In recent years, fluorescent nanodiamond (fND) particles containing nitrogen-vacancy (NV) centers gained recognition as an attractive probe for nanoscale cellular imaging and quantum sensing. For these applications, precise localization of fNDs inside of a living cell is essential. Here we propose such a method by simultaneous detection of the signal from the NV centers and the spectroscopic Raman signal from the cells to visualize the nucleus of living cells. However, we show that the commonly used Raman cell signal from the fingerprint region is not suitable for organelle imaging in this case. Therefore, we develop a method for nucleus visualization exploiting the region-specific shape of C-H stretching mode and further use k-means cluster analysis to chemically distinguish the vicinity of fNDs. Our technique enables, within a single scan, to detect fNDs, distinguish by chemical localization whether they have been internalized into cell and simultaneously visualize cell nucleus without any labeling or cell-fixation. We show for the first time spectral colocalization of unmodified high-pressure high-temperature fND probes with the cell nucleus. Our methodology can be, in principle, extended to any red- and near-infrared-luminescent cell-probes and is fully compatible with quantum sensing measurements in living cells.

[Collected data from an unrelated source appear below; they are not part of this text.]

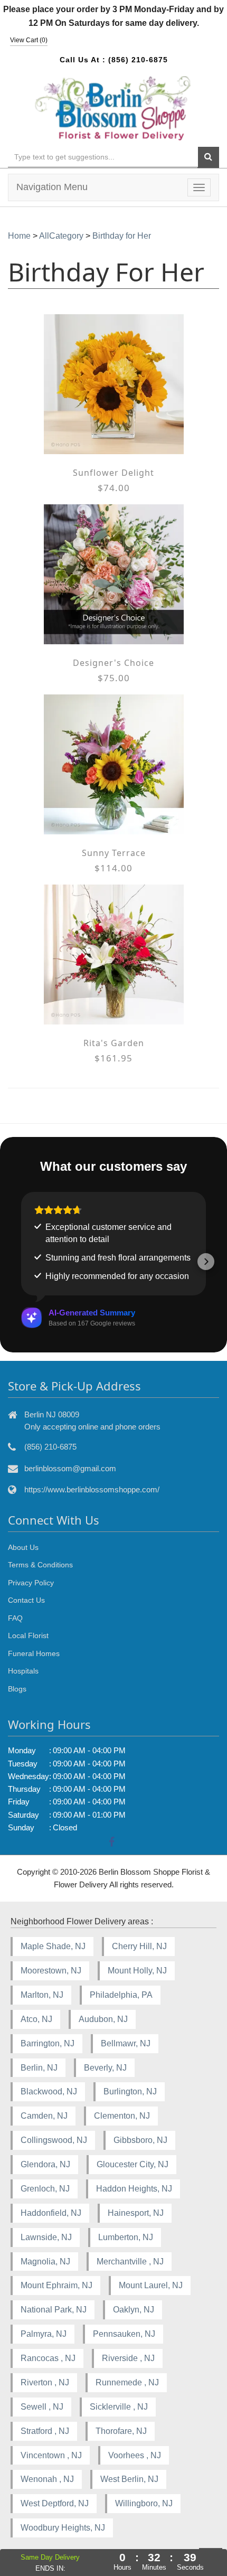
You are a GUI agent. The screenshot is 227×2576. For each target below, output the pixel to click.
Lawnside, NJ (46, 2237)
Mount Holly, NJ (137, 1970)
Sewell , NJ (42, 2406)
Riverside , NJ (128, 2358)
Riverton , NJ (45, 2382)
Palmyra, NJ (44, 2333)
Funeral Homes (34, 1653)
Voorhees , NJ (134, 2455)
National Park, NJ (54, 2309)
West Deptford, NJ (55, 2503)
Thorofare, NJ (121, 2431)
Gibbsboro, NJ (140, 2140)
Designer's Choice (113, 663)
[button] (21, 1261)
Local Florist (28, 1635)
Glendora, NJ (45, 2164)
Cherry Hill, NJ (139, 1946)
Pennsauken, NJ (124, 2333)
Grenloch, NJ (45, 2188)
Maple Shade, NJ (53, 1946)
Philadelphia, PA (121, 1994)
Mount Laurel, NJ (151, 2285)
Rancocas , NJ (48, 2358)
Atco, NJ (36, 2019)
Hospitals (23, 1671)
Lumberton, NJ (125, 2237)
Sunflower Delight (113, 472)
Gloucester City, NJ (132, 2164)
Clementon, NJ (122, 2115)
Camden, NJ (44, 2115)
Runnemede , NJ (127, 2382)
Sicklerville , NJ (119, 2406)
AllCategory (61, 235)
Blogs (17, 1689)
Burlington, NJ (130, 2091)
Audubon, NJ (103, 2019)
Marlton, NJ (42, 1994)
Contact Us (26, 1600)
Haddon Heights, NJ (134, 2188)
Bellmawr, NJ (125, 2043)
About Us (23, 1547)
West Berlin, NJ (129, 2479)
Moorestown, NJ (51, 1970)
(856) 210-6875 (138, 59)
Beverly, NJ (105, 2067)
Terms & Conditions (40, 1564)
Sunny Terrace (114, 853)
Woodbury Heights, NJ (63, 2527)
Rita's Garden (113, 1043)
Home (19, 235)
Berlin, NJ (39, 2067)
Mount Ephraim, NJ (56, 2285)
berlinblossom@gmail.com (70, 1468)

Photoelectrical imaging and coherent spin-state readout of single nitrogen-vacancy centers in diamond.

Nitrogen-vacancy (NV) centers in diamond have become an important instrument for quantum sensing and quantum information science. However, the readout of NV spin state requires bulky optical setups, limiting fabrication of miniaturized compact devices for practical use. Here we realized photoelectrical detection of magnetic resonance as well as Rabi oscillations on a single-defect level. Furthermore, photoelectrical imaging of individual NV centers at room temperature was demonstrated, surpassing conventional optical readout methods by providing high imaging contrast and signal-to-noise ratio. These results pave the way toward fully integrated quantum diamond devices.

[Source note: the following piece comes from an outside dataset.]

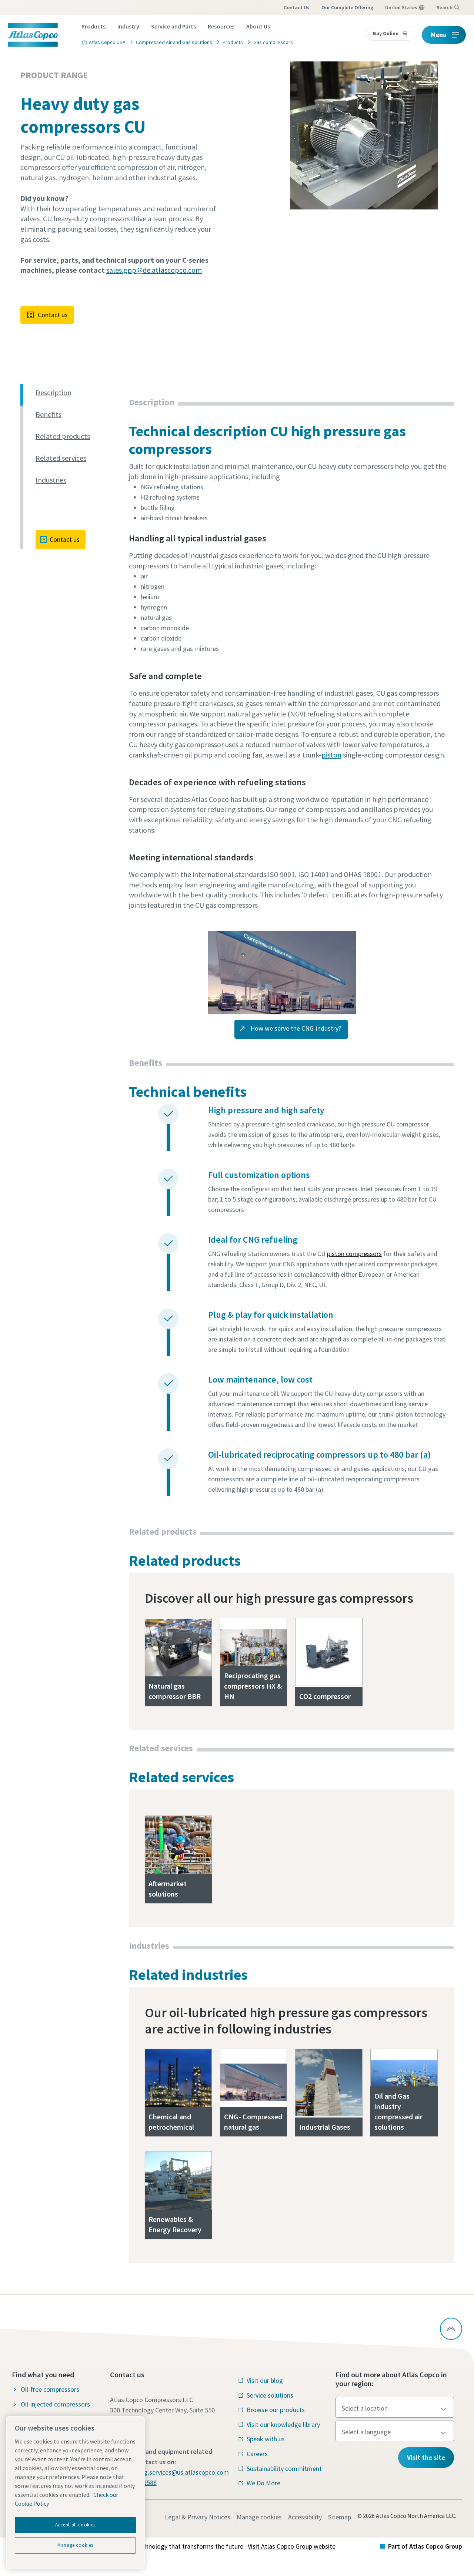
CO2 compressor (325, 1696)
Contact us (53, 314)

Boosting nanodiamond fluorescence: towards development of brighter probes.

A novel approach for preparation of ultra-bright fluorescent nanodiamonds (fNDs) was developed and the thermal and kinetic optimum of NV center formation was identified. Combined with a new oxidation method, this approach enabled preparation of particles that were roughly one order of magnitude brighter than particles prepared with commonly used procedures.